▸ **WHAT IS EXPECTED**:
Your output must reproduce all the records below precisely and contain no pictures.
(DATA)
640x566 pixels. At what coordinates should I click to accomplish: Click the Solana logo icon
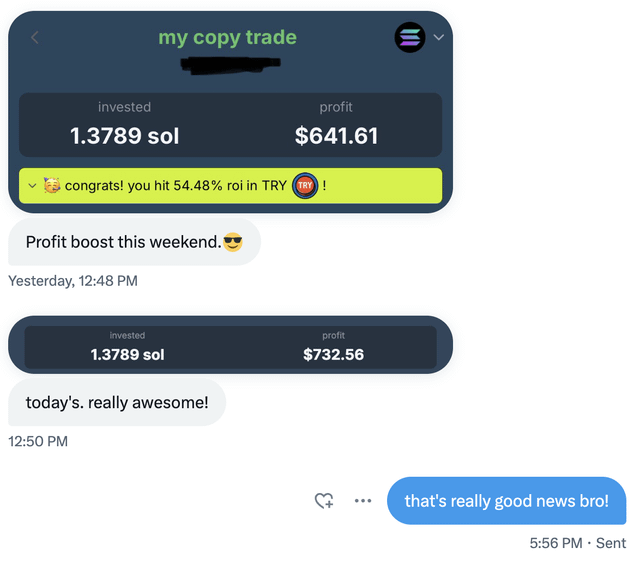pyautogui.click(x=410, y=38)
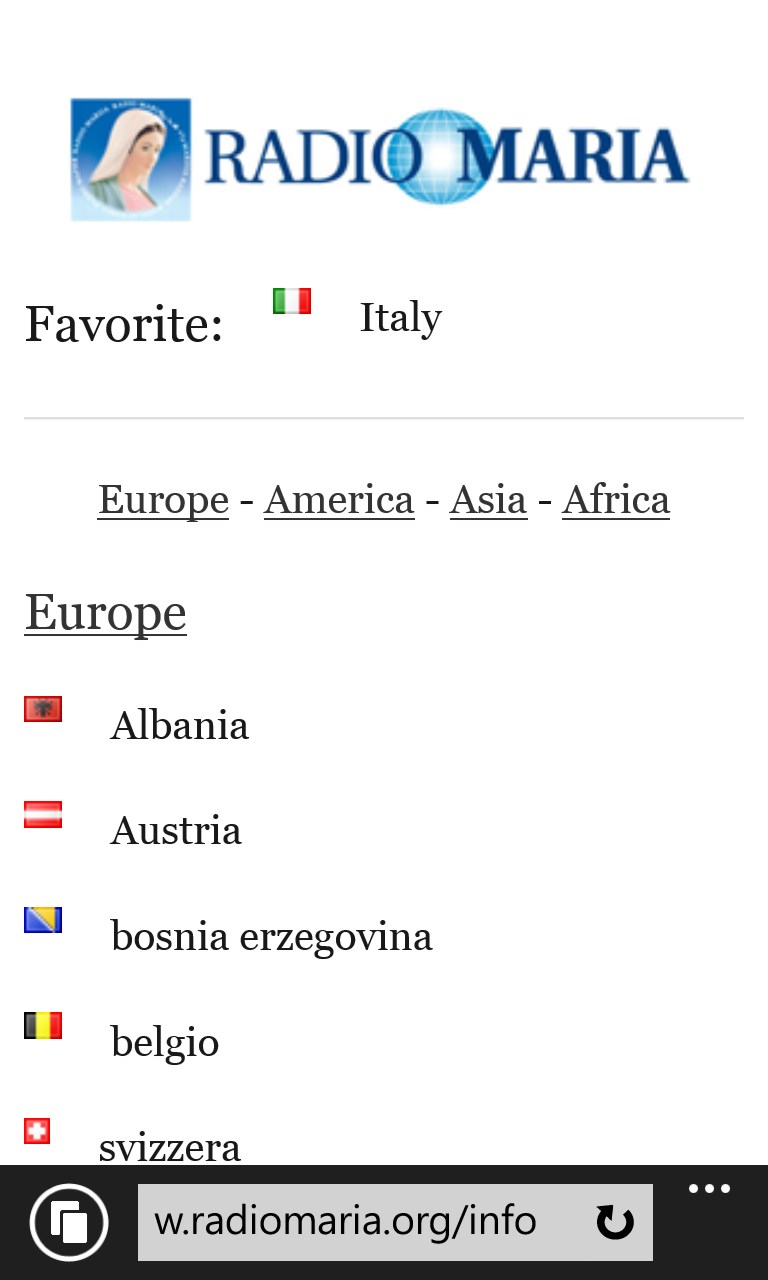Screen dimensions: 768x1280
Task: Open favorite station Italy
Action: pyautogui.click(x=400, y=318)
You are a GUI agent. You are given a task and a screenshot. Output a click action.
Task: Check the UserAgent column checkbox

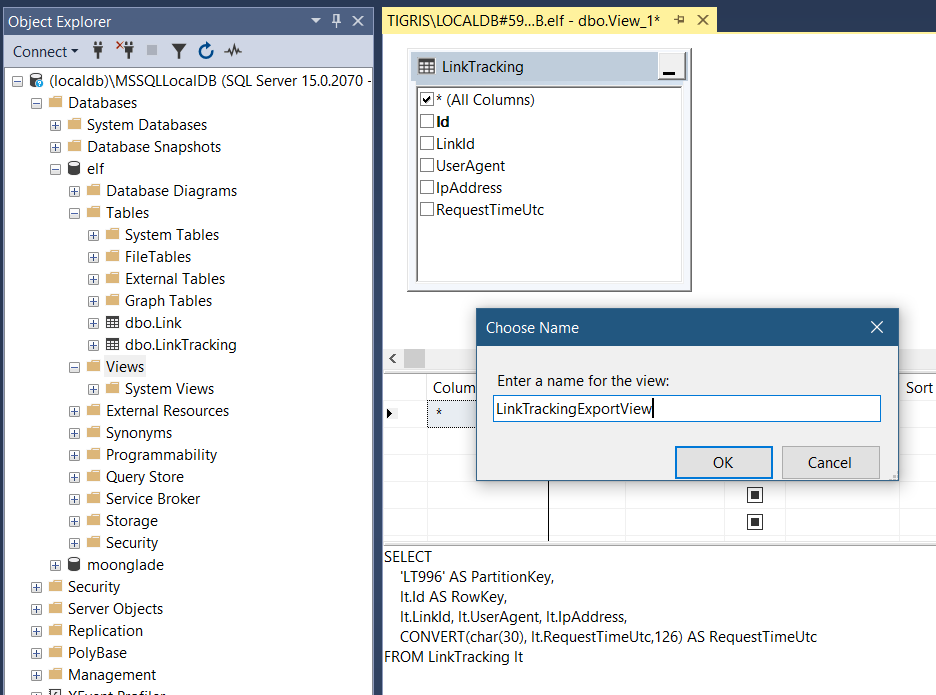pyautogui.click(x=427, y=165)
(End DATA)
▸ **REPLY**:
640x566 pixels. At what coordinates should I click to accomplish: Click the Solana logo icon
pyautogui.click(x=410, y=38)
Screen dimensions: 768x1280
Task: Open favorite station Italy
Action: pyautogui.click(x=400, y=318)
You are a GUI agent. You are given a task and a screenshot. Output a click action.
Task: Check the UserAgent column checkbox

pyautogui.click(x=427, y=165)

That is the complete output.